On 7/10/2021 at 10:26 AM, LokelaniRN said:I am retired, but used to work per diem. You should be grateful that there are per diem nurses who can work a shift or two per month. It is better than nothing. Per diem does not get any benefits or guarantee of work, so the cost is nothing to a hospital.I also suspect some jealousy towards per diem because financially they do not need to work full time.
No I am not grateful. I was an ICU charge who would have to deal with per diem nurses coming in on their mandatory 3 shifts or whatever a month. They were woefully rusty in every sense of the word and in general did not add value to the team. Just hire a competent traveler and eat the cost.
Yup total jealously now that I make 90k more than my RN pay....

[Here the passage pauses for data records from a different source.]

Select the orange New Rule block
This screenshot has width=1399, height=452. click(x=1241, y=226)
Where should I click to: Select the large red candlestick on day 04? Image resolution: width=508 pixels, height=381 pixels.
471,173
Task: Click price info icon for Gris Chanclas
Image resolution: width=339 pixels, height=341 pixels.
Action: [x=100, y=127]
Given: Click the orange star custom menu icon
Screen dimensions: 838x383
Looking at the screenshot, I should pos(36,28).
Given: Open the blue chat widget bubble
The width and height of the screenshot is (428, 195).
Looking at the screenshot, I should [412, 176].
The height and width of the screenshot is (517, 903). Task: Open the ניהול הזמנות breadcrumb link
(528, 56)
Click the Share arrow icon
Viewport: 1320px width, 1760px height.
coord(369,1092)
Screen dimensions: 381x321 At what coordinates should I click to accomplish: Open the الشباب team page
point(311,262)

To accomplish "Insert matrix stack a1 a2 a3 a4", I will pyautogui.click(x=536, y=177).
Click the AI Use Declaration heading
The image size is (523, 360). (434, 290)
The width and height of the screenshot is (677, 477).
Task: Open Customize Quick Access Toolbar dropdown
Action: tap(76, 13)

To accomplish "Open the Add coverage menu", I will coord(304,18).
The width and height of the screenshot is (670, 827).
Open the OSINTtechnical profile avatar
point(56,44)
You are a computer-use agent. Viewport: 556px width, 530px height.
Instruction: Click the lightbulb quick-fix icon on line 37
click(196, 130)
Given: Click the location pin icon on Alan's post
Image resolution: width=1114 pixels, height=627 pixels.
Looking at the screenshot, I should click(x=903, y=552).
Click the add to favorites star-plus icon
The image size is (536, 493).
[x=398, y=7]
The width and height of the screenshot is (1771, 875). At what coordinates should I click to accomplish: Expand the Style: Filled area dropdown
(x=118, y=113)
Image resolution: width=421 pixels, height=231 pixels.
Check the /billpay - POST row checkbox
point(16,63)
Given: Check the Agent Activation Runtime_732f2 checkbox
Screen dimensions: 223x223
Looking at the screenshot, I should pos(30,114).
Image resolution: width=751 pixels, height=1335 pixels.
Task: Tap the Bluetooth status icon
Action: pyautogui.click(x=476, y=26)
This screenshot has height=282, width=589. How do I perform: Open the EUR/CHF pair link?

9 hours ago, Numenor said:They were woefully rusty in every sense of the word and in general did not add value to the team. Just hire a competent traveler and eat the cost.
Heh heh.
Just chuckling here at woefully rusty. I picked up even more PRN work when hospital would start begging about..."yes there are technically enough nurses but we need an ED nurse..." or "we need another person who can take care of sick patients..." < actual statements; not infrequent. It also wasn't rare to find myself de facto CN because a lot of hairy situations arise in the ED and a decent number of these people are deficient in even the basics, like applicable laws. For some, their idea of what's correct is whatever came out of administration's mouth most recently. Scary. Where I have worked per diems are the least of the problems and are often the ones who do have experience.
Either way you should amend your statement to say that you worked at a place that didn't make good choices about per diems, if they were actually woefully rusty.